* start *

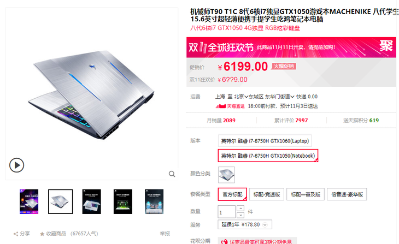Select the silver laptop color swatch
This screenshot has width=399, height=244.
(226, 175)
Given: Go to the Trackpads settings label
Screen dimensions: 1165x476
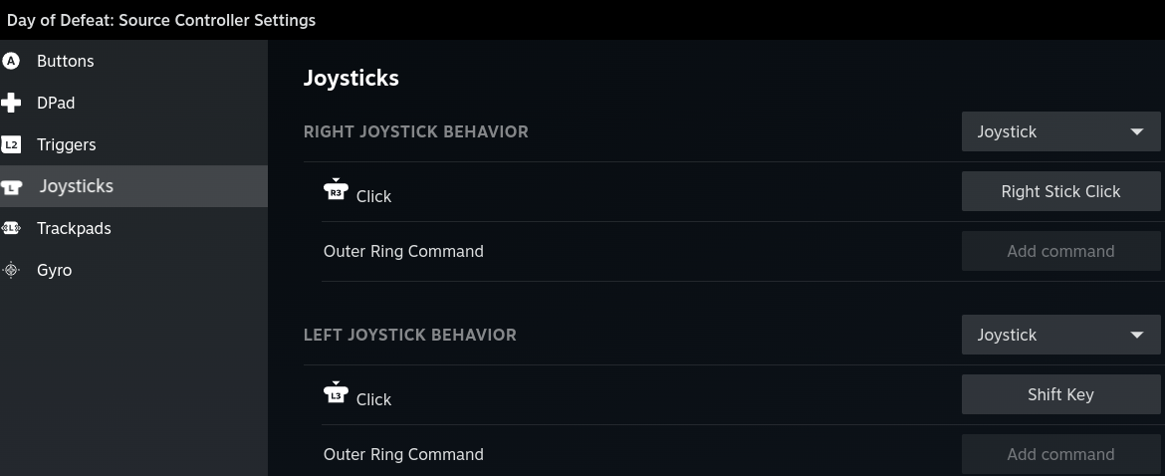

* end *

▶ The exercise
Rewrite all of the material above, switching "settings" to "preferences" and leaving everything else unchanged. Leave the pictures out.

▶ Written response
Select the silver laptop color swatch
This screenshot has width=399, height=244.
(226, 175)
Given: Go to the Trackpads preferences label
Screen dimensions: 1165x476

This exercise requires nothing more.